Dengan ini, maka datanglah periode baru bagi pergerakan wanita tingkat ketiga. Kini ia bukan lagi pergerakan wanita di beberapa negeri yang organisatoris terpisah satu sama lain, kini ia telah menjadi satu organisasi internasional, yang dipimpin dari satu pusat. Clara Zetkin duduk dalam pusat itu, dan "Die Gleichheit" menjadi terompet internasional. Clara Zetkin pula yang di dalam Kongres Wanita Internasional ke 2, di Kopenhagen 1910, menganjurkan adanya Hari Wanita Internasional buat hak Pemilihan yang maksudnya ialah bahwa pada tiap-tiap tahun, di tiap-tiap negeri, di tiap-tiap kota besar, pada hari yang telah ditentukan itu serempak diadakan demonstrasi-demonstrasi besar-besaran untuk menuntut hak perwakilan wanita. Di Berlin 1911, hari-wanita internasional itu menjadi satu demonstrasi besar yang maha hebat. Tidak mengherankan! Sebab Berlin adalah kota milyunan, dan Berlin adalah kotanya Clara Zetkin, Rosa Luxemburg, Louise Zietz, Kiithe Duncker, dan lain-lain kampiun wanita lagi! Pengetahuan mereka, ketangkasan mereka, kedinamisan mereka, keberanian mereka, keuletan mereka, dan terutama sekali kecakapan organisatoris mereka, tidak kalah dengan gembong-gembong pemimpin laki-laki. Manakala nama-nama August Bebel, Wilhelm Liebknecht, Jean Jaures, Junes Guesde, Karl Kautsky, Wladimir Iliitsch Lenin disebut orang dengan hormat dan kagum di dunia internasional, maka nama-nama pemimpin wanita yang saya sebutkan di muka tadipun disebut orang dengan kagum di dunia internasional. Belum pernah pergerakan politik wanita (juga tidak pergerakan feminis) mempunyai bintang-bintang pemimpin sebagai pergerakan tingkat ketiga di dalam periode yang saya ceriterakan ini. Dan bintang-bintang ini bukan saja memimpin golongan dalam bangsanya sendiri serta di negerinya sendiri, mereka juga selalu pergi ke sana-sini memimpin wanita jelata di berpuluh-puluh negara. Mereka adalah pemimpin-pemimpin di atas gelanggang internasional, dengan pengaruh internasional, nama inter-nasional, kemasyhuran intenasional. Terutama sekali bilamana diadakan Kongres-Kongres Internasional atau Hari-Hari Wanita Internasional, maka udara politik di seluruh Eropa menggeletar dengan suara mereka, nama mereka dicetak dengan aksara besar di surat-surat khabar dari London sampai ke Petersburg.
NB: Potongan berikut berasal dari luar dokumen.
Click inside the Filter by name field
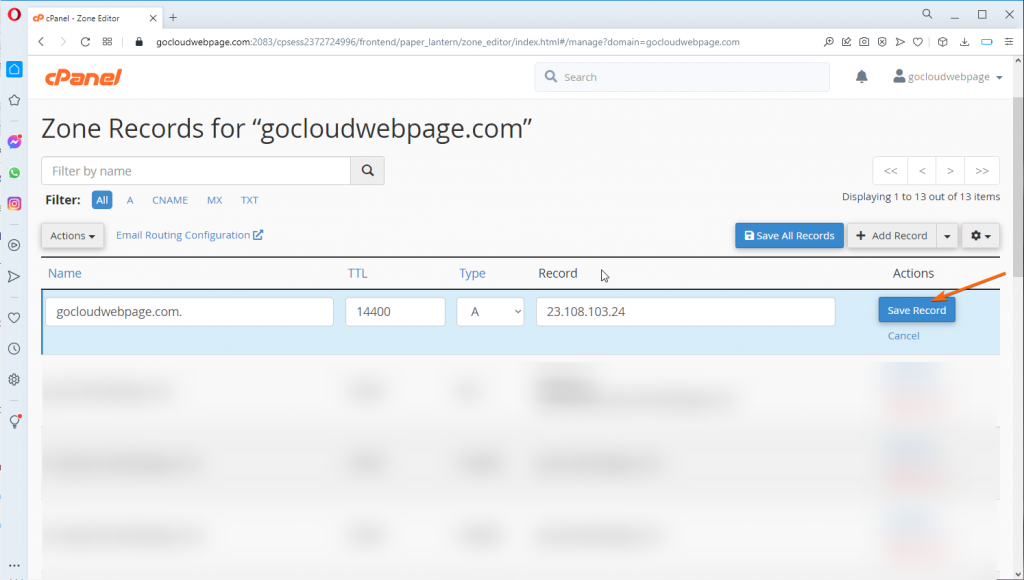 tap(195, 170)
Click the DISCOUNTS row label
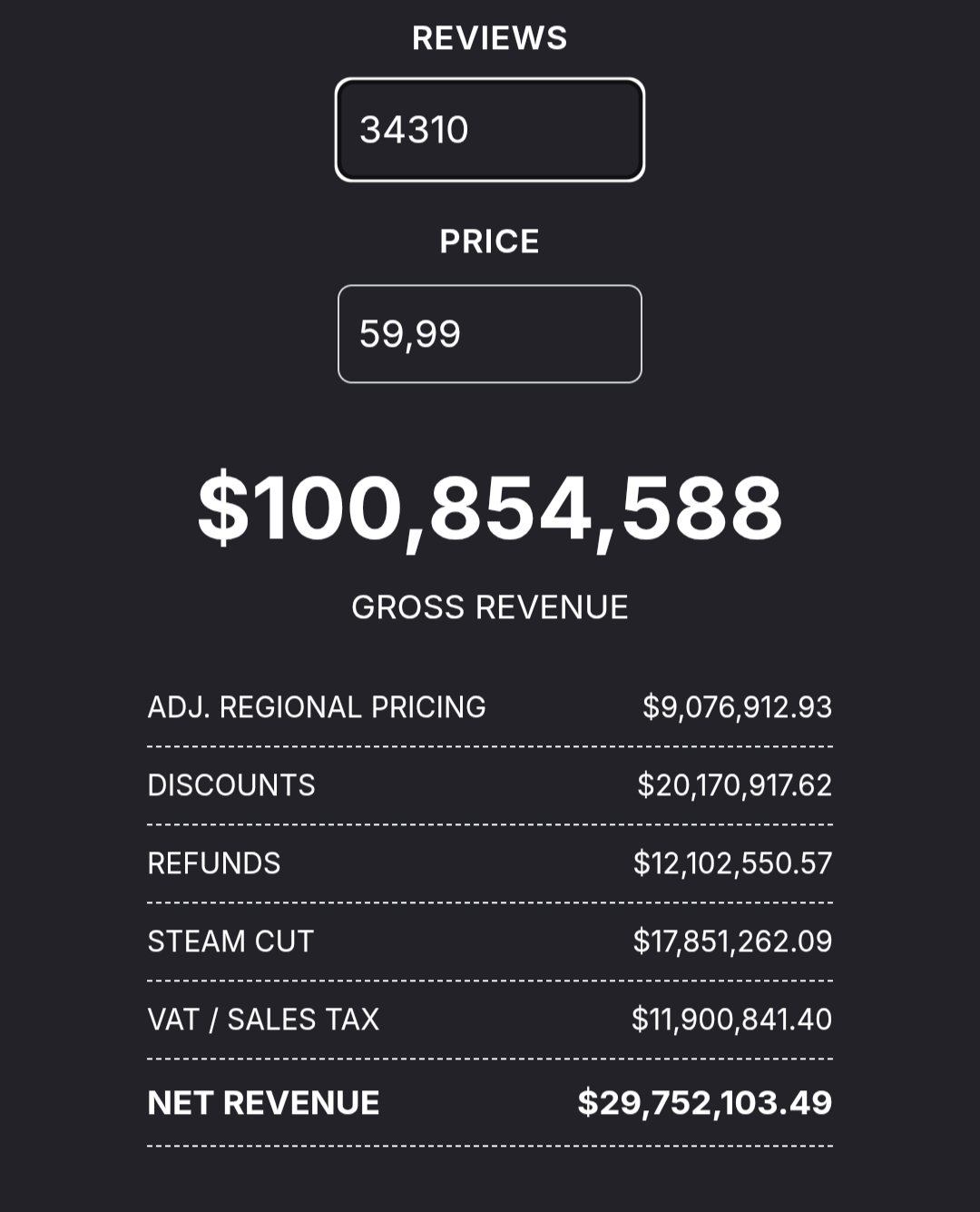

Sudah saya sebutkan buat Jermania saja nama-nama Clara Zetkin, Rosa Luxemburg, Louise Zietz, Emma Ihrer dan Kathe Duncker, maka di angkasa Austria cemerlanglah bintangnya Adelheid Popp, Therese Schlesinger dan Emmy Freutldlich, di angkasa Italia bintang Anna Kulishoff, Angelica Balabanoff, di angkasa negeri-negeri Skandinavia bintang Margaretha Strom, Kata Delstrom, Nina Bang, di angkasa Finlandia bintang Hilja Parsinnen, di angkasa Inggeris bintang Dora Montefiore dan Margaret Bondfield, di angkasa Rusia bintang Vera Figner, Vera Sassulitsch, Alexandra Kollontay, Nadeshda Krupskaya dan Katharina Brechkofskaya, di angkasa negeri Belanda bintang Henriette Roland Holst –van der Schalk.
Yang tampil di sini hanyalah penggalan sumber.